権力者の子供が多いこの学園では、よからぬ輩に狙われたりと一般人よりも危険に遭遇する確率が高まる。
常に二人一組で行動することで、そのリスクを軽減する試みなのだという。
さて、ひとしきり怒られた後、悠真はずっと疑問に思っていたことを質問した。
「……ところで燈ちゃん、その両手に持っている箱は?」
「ちょっと、悠真さん真面目に聞いて……って、あーーー!」
彼女が突然大声を出したので、つられて驚く。
「ゆ、悠真さん……今、なんと……?」
「え……その持っている箱は?」
「惜しい、その前です!」
「……ところで燈ちゃん」
「それです! やっと名前で呼んでくれましたね!私、感激です!」
彼女の表情がぱっと明るくなった。
入学初日からずっとそう呼んでほしいと言われていたのだった。
「うん、まだちょっと恥ずかしいんだけどね」
「私は恥ずかしくないですよ! 悠真さんのバディになれるの、すっごく楽しみにしてたんですから!」
ずいっと体を寄せ、手を握ってくる。
一体自分のどこを気に入ったのだろうか。悠真には理解できなかった。
「あぁそれで、この箱でしたね。実は私、今日は早起きしてお弁当を作ってきたんです。それなのに教室に行ったら居なくて……でもここなら天気も空気もいいですし。悠真さんっ!」
弁当の風呂敷を解きながら手招きする。
「一緒にお昼ご飯を食べましょう♪」
「はーい、悠真さんのお好きな卵焼きですよー。たくさん食べてくださいね♪」
今、目の前には豪勢は重箱が並んでいた。
その箱が二つ、三つ……全部で五つ。二人で食べるには、明らかに量が不自然だった。いくら食べ盛りの高校生とは言え限度がある。

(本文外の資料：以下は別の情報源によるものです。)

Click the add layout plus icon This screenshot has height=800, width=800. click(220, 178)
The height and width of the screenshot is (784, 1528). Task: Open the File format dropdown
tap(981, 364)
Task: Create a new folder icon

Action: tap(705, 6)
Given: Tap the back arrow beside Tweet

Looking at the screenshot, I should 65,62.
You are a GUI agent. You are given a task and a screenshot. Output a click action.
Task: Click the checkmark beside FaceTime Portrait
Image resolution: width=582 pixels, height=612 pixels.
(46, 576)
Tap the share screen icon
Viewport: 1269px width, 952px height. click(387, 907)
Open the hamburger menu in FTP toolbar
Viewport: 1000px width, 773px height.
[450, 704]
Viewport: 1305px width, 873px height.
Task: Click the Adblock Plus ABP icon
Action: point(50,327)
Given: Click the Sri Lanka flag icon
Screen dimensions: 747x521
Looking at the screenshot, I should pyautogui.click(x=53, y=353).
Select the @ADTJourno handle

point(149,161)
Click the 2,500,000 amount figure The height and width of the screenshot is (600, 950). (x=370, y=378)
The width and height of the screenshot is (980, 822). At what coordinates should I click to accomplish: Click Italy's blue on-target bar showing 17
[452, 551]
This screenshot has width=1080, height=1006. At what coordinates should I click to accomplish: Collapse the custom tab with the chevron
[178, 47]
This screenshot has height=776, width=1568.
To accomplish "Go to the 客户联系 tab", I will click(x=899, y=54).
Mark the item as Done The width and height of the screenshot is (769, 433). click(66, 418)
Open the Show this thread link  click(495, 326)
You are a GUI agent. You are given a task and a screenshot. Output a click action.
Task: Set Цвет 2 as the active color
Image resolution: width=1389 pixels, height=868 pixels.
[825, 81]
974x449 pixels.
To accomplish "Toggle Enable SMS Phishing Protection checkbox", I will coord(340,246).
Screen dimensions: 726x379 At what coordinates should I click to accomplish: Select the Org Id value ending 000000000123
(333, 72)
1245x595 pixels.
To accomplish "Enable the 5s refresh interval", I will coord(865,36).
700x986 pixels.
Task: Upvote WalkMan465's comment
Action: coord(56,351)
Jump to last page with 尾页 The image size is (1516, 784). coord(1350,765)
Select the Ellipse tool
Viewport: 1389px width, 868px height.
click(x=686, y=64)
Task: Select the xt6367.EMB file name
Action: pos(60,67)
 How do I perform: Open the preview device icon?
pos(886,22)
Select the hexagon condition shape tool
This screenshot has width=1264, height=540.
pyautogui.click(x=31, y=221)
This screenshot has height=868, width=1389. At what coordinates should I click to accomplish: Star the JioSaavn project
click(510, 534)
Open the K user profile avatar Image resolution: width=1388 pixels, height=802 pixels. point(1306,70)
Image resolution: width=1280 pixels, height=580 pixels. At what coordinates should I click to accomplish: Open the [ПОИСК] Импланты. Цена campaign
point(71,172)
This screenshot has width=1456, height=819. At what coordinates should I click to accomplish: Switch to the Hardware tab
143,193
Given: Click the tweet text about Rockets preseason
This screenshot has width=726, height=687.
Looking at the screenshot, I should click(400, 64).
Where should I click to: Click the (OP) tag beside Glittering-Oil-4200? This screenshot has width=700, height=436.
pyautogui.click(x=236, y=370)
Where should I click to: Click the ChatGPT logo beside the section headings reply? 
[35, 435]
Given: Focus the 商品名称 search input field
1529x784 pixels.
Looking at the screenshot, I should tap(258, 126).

「あ、ありがとう……。ところで俺、卵焼きが好きって言ったっけ…?」
「入学案内読まなかったんですか。相棒には相手の情報が学園から提供されるんですよ」
「へぇ、そうなんだ」
「そうなんだって……あ! もしかしなくても、私のプロフィール、まだ読んでくれてないですよね!?」
「い、いや……そんなことは」
じぃっと睨まれる。
「……ごめん」
「もう、仕方ないですね……いいですか? 相棒の情報を共有しておくことは、この学園生活において大事なことなんです。学園の警備は万全ですけど、もともとは不測の事態を想定しての制度ですから、いざという時に相棒を守れないかもしれません」
正直過剰にも思えたが、上流階級というのはそういうものなのだろう。
一般人の悠真には想像もできないことである。そして実際、この学園のセキュリティは要塞並だ。入り口だけではなく、どの建物に入る際も、逐一身分証が必要になる。
「わかった、今日中に確認しておくよ」
「お願いしますね。あ、お茶はいかがですか?ルイボスティーもありますよ」
あははうふふと楽しいランチタイムは過ぎてゆき、午後の授業の時間が近づく。
あの巨大なお弁当は、なんとか全部胃に収めた。
味は美味しかったが、次はもう少し量を減らしてもらうように言おうと心に固く誓った。
さすがに午後は授業に出るかと思っていると、燈が不安そうに尋ねた。
「……悠真さん、授業に戻る前にひとつだけいいですか?」
「うん? どうしたの」
「実はさっき、相棒の情報共有の話をしたと思うんですけど、学園から送られてきた悠真さんのデータ、|黒塗り《Not Reported 》の部分が多かったんですよね……だから私、悠真さんのこと、まだあまりわかってなくて……」
「……」
「で、でも私! 立派なバディになりたいんです。だから悠真さんのこと、これから色々教えてくださいね!」
「……そうだね。必要なことは、また伝えることにするよ」
「ありがとうございます! それじゃ私、そろそろ教室に戻ります。悠真さん、これ以上サボったらいけませんよ?」
「わかってる。じゃあ、また放課後にね」
しっかり釘を刺してくる彼女を見送り、教室へ歩き出す。
「……」
自分の過去は、よく思い出せないことが多い。
そして覚えていることも、あまり人に言うことではない。
あの天真爛漫な彼女には、尚更だ。
俺をここに連れてきて、あの人はどうしたいのだろう。
限界寸前の胃袋をさすりながら、教室へ戻った。へ戻った。